Abu Marzouk made an effort to portray the two organizations as having the same status and an identical agenda. From Hamas's perspective, the very existence of talks between the two organizations as equals makes Hamas a legitimate representative of the Palestinians. Marzouk finds proof of this in the auspices Egypt granted the talks.

An official of the Palestinian Authority who was asked to respond to Abu Marzouk's comments disputes his interpretation. "Hamas did not receive a status equal to that of Fatah and cannot claim such a status," the official said. "Our intention was to create national unity that will make it possible to pursue the political negotiations. We are ready to give Hamas a respectable place in a Palestinian government, but they must be aware of the parameters of the negotiations and of the condition of stopping the resistance operations against Israel, at least in its territory. Our differences were not resolved, not even in the standing committee that was established in order to manage the dialogue between the organizations. It is clear to us that after a Palestinian state is established, the PA will have to deal with the Hamas movement by political means or by another means."

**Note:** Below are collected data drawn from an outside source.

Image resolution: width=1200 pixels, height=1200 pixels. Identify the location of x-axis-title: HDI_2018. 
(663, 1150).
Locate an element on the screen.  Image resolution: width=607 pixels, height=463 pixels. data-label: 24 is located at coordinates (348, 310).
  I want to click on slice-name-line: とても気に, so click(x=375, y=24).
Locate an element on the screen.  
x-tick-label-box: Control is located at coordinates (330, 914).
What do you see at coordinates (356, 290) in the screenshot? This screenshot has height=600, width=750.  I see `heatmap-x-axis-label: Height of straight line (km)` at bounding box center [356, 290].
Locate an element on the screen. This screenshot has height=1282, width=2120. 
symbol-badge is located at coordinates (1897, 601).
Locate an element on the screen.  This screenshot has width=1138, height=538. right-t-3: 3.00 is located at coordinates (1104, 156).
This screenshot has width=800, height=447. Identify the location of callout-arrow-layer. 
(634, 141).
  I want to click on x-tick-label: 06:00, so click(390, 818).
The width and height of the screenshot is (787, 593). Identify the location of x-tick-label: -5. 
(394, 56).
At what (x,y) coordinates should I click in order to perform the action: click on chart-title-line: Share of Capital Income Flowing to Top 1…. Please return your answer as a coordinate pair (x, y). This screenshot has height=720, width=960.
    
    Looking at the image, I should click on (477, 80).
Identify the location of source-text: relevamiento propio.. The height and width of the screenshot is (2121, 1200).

Hamas believes that the PA, and above all Arafat's weakness, do not give Fatah a bargaining position. It also believes that it will set the agenda in the future, too, given the fact that there is no political plan on the horizon and that it expects a right-wing government to be elected in Israel. Hamas, which in its charter described the balance of forces between it and the PLO as "relations of a son toward his father," can continue to invoke this metaphor. This time, though, it feels it has assumed the father's role.